Déjà Vu All Over Again
The spring protest season has bloomed as Palestinian and Hamas cheerleaders protest mainly on East and West Coast college campuses. Cow state campuses, so far, are apparently safe.
Taking a page from the Viet Nam war protest playbook during the late 1960s, the usual chants, slogans, pantomimes, and sit-ins predominate. These mini-melodramas provide high entertainment at least as hilarious as a Madonna concert when she was in her prime.
What have we learned? Well, it seems that the ardent peacemakers mostly mimic versions of the old and trite chant “Hey Hey Ho Ho [fill in a name] has got to go”. More than 50 years after the Viet Nam war ended and now with tuition pushing $90,000 a year at some colleges, you would think that someone who endured such an expensive education (or indoctrination?) would have the imagination to think of a new and catchy rally cry.

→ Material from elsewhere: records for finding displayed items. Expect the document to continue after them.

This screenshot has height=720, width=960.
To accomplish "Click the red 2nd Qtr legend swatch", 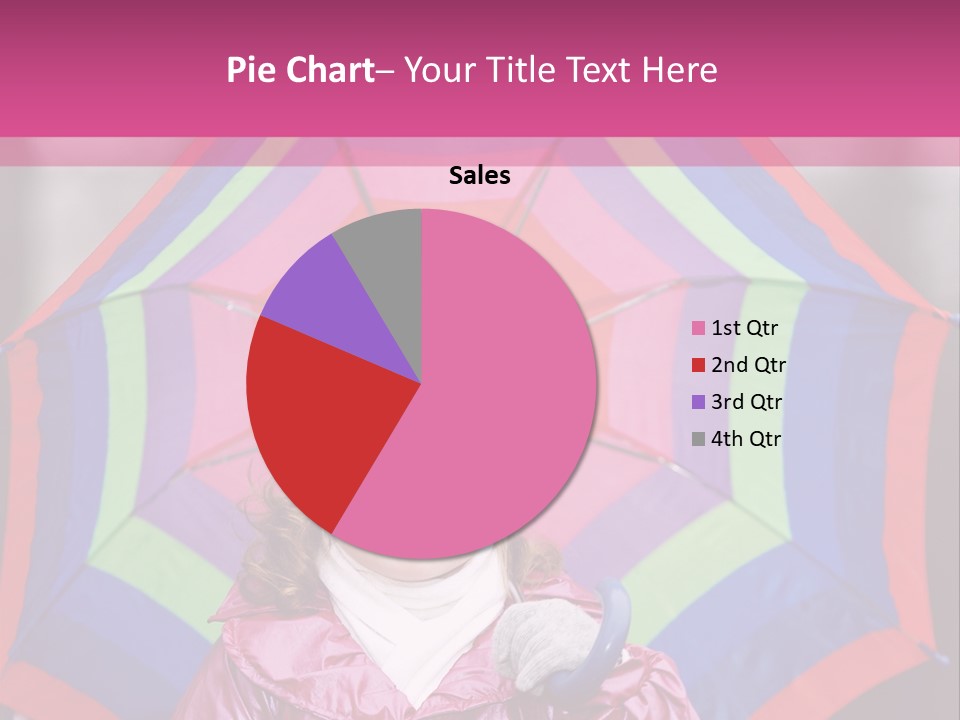I will (x=699, y=365).
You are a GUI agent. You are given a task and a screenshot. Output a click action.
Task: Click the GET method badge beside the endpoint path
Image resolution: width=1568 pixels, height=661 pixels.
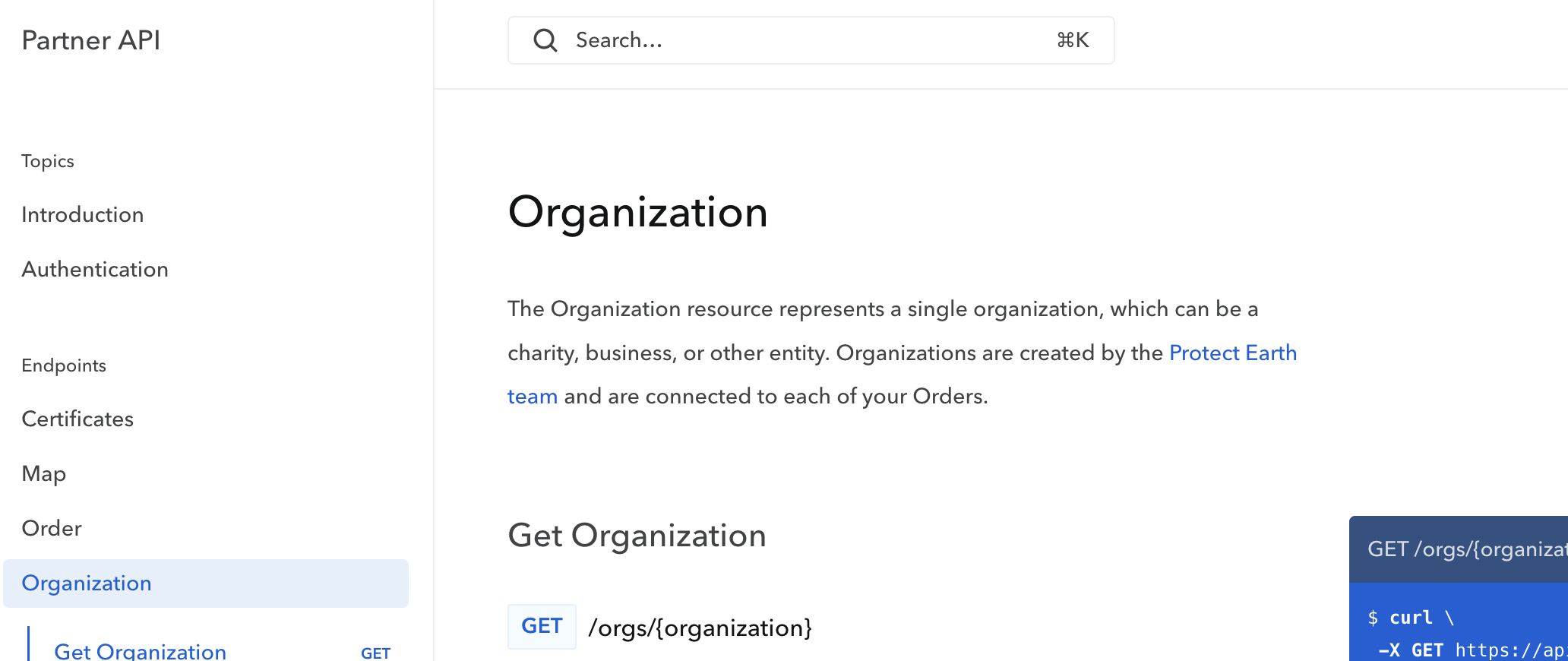click(542, 627)
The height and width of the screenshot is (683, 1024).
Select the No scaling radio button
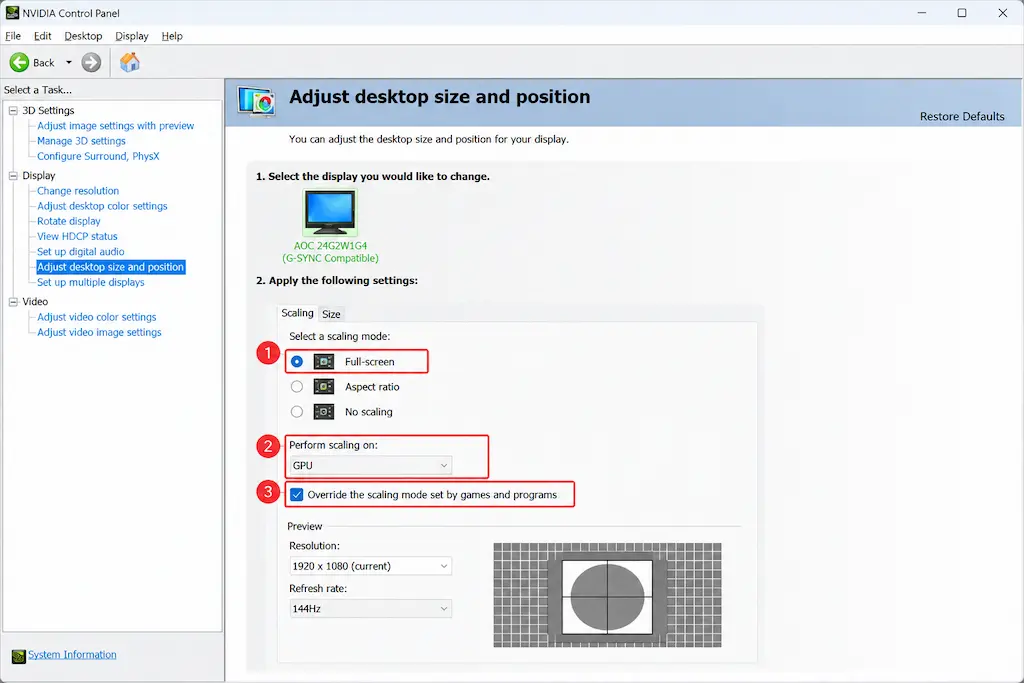[x=297, y=412]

Even “From the river to the sea, Palestine will be free” sounds more like a short form geography lesson than a slogan to inspire social justice jihadis to do whatever their addled brains think should be done. Palestine! Free! or something like that.
It was a visual feast to watch the police at Columbia University surround the protesters, and the media surround the police. By early morning fewer casualties were reported according to reliable sources than casualties from the recent Superbowl tailgate party.

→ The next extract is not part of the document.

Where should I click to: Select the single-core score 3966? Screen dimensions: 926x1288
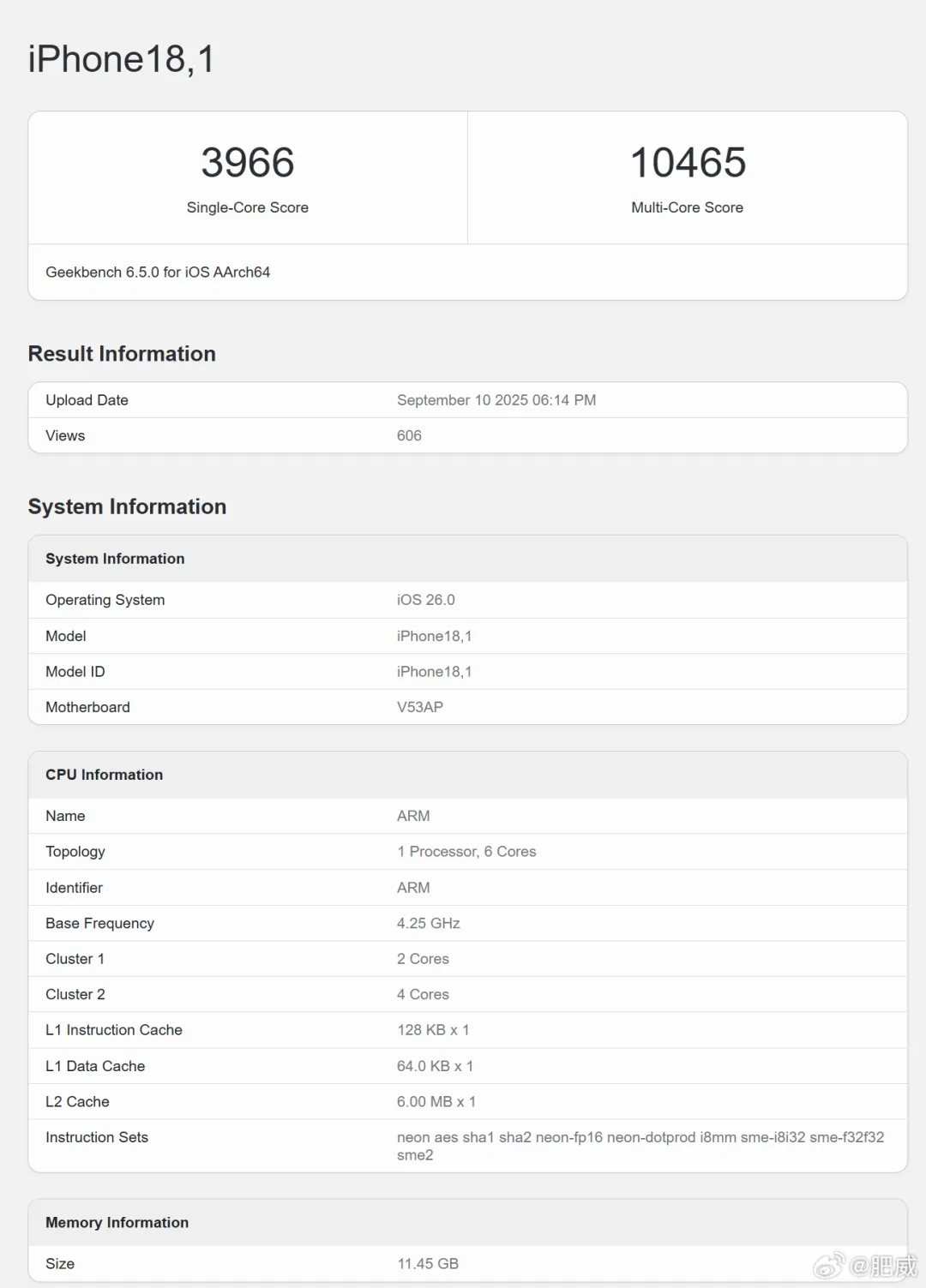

The most entertaining scene at Columbia of the recent evacuation from a building taken over by protesters was fat cops trying to crawl through a second story window to reclaim the university’s property from flag waving usurpers.
What solution have protesters with the ageless wisdom of 20 something students offered except hoary shibboleths about peace, goodwill, reconciliation, and the right to return. O come all ye faithful. Jews excluded.
Meanwhile our President, his eyes glued to the latest election polls, offers nothing but focus group tested verbal tripe spiced with solemn phoniness and faux outage about the need to respect whatever should be respected.
Dare to say, there might be a start to a final solution to the millennia of bloodshed that has flowed between the river and the sea, when the mothers and grandmothers, both Israeli and Palestinian, stand up to say that they are sick and tired of burying their children and grandchildren.